Auch Immobilien habe die rechtsextremistische Szene im Visier, „um dort eigene Aktivitäten zu entfalten“, heißt es aus dem Innenministerium auf eine Anfrage der Linken im Landtag. Demnach gebe es derzeit landesweit 15 zentrale Treffpunkte für Neonazis, teils in eigenem Besitz. Es gehe um die „Schaffung einer eigenen Immobilieninfrastruktur“. Beispiele seien Wohn- oder Gewerbehäuser in Gägelow, Waren/Müritz, Anklam, Neustrelitz, Malchow oder Stralsund. In Klein Belitz (Kreis Rostock) diene ein früherer Dorfkonsum als Treffpunkt, Besitzer: die NPD. In Anklam der Szeneladen „New Dawn“ oder das „Haus Jugendstill“, in Wismar das Büro des NPD-Europaabgeordneten Udo Vogt. In Gägelow haben Neonazis eine Festwiese von der Gemeinde gepachtet.

„Neonazi-Monopoly in MV“

Die Linke im Landtag ist alarmiert, spricht von „Neonazi-Monopoly in MV“. „Die neonazistische Szene hat eine Besorgnis erregende Infrastruktur in MV aufgebaut“, erklärt Peter Ritter. Diese „Nazi-Zentren“ beförderten die „regionale Verankerung der rechten Szene abseits der öffentlichen Wahrnehmung“. Karen Larisch (Linke) fordert mehr Information von der Landesregierung. Verfassungsschutzchef Reinhard Müller bestätigt: Ziel der Neonazi-Immobilienkäufe sei es, „Basen zu schaffen und in die Gesellschaft hineinzuwirken“.

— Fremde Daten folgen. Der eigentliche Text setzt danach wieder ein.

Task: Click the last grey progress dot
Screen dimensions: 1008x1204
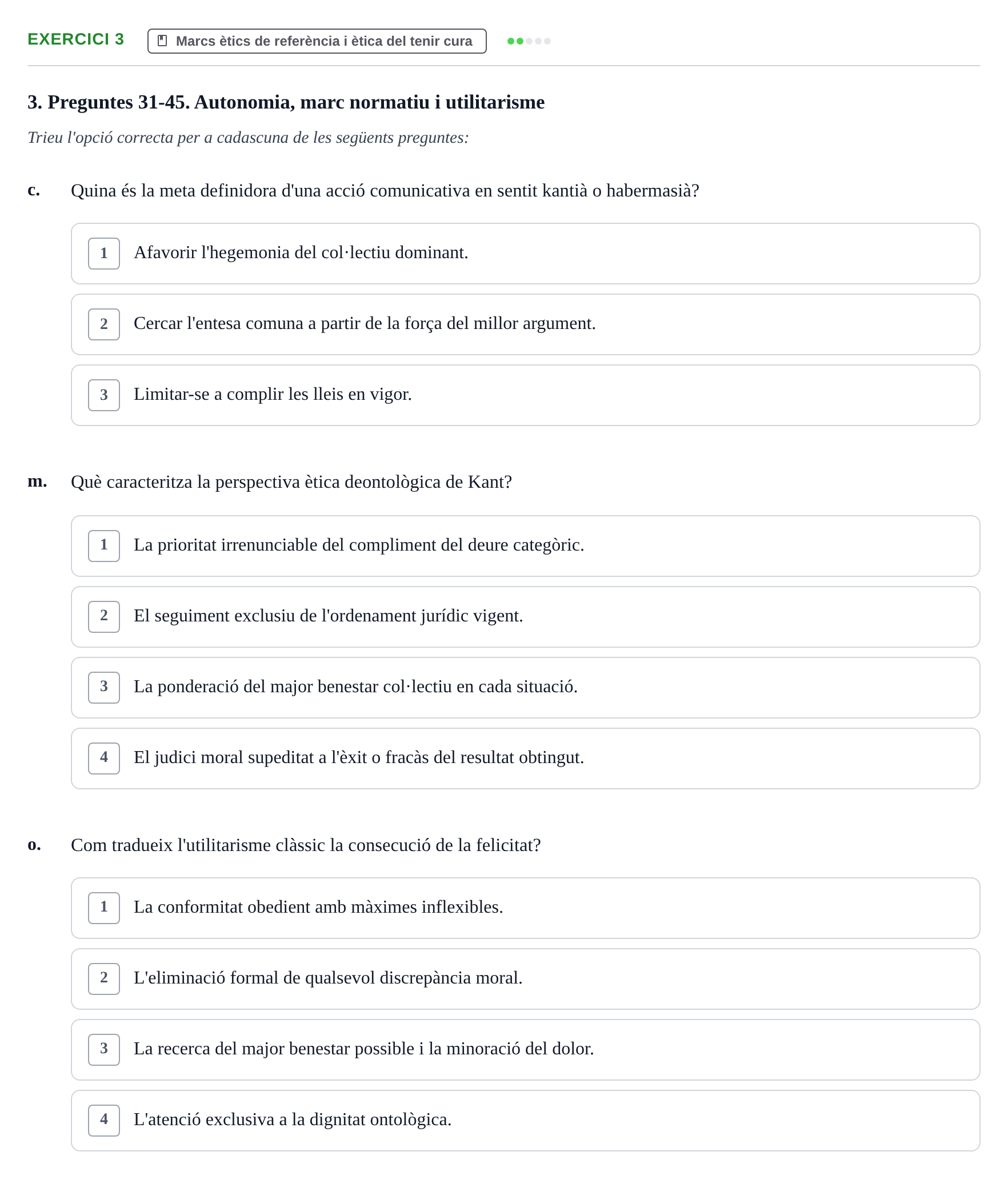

Fremdenfeindliche Gewalttaten nehmen zu

Die rechtsextreme Szene ist laut Verfassungsschutz zuletzt leicht gewachsen. Der Verfassungsschutzbericht MV für 2017 gibt die Rechtsextremisten-Zahl im Land mit rund 1500 an – 50 mehr als im Jahr davor. Im vergangenen Jahr wurden insgesamt 986 (2016: 955) rechtsextremistisch motivierte Straftaten registriert. Propagandadelikte stellten mit 702 (71,2 Prozent) Vorfällen (2016: 589) erneut den Schwerpunkt dar. Mit 84 Gewaltstraftaten war das Aufkommen nahezu auf dem Niveau des Jahres 2016 (79). Allerdings stellte der Verfassungsschutz bei den fremdenfeindlichen Gewalttaten ein auffälligen Anstieg von 53 auf 74 Gewaltstraftaten fest.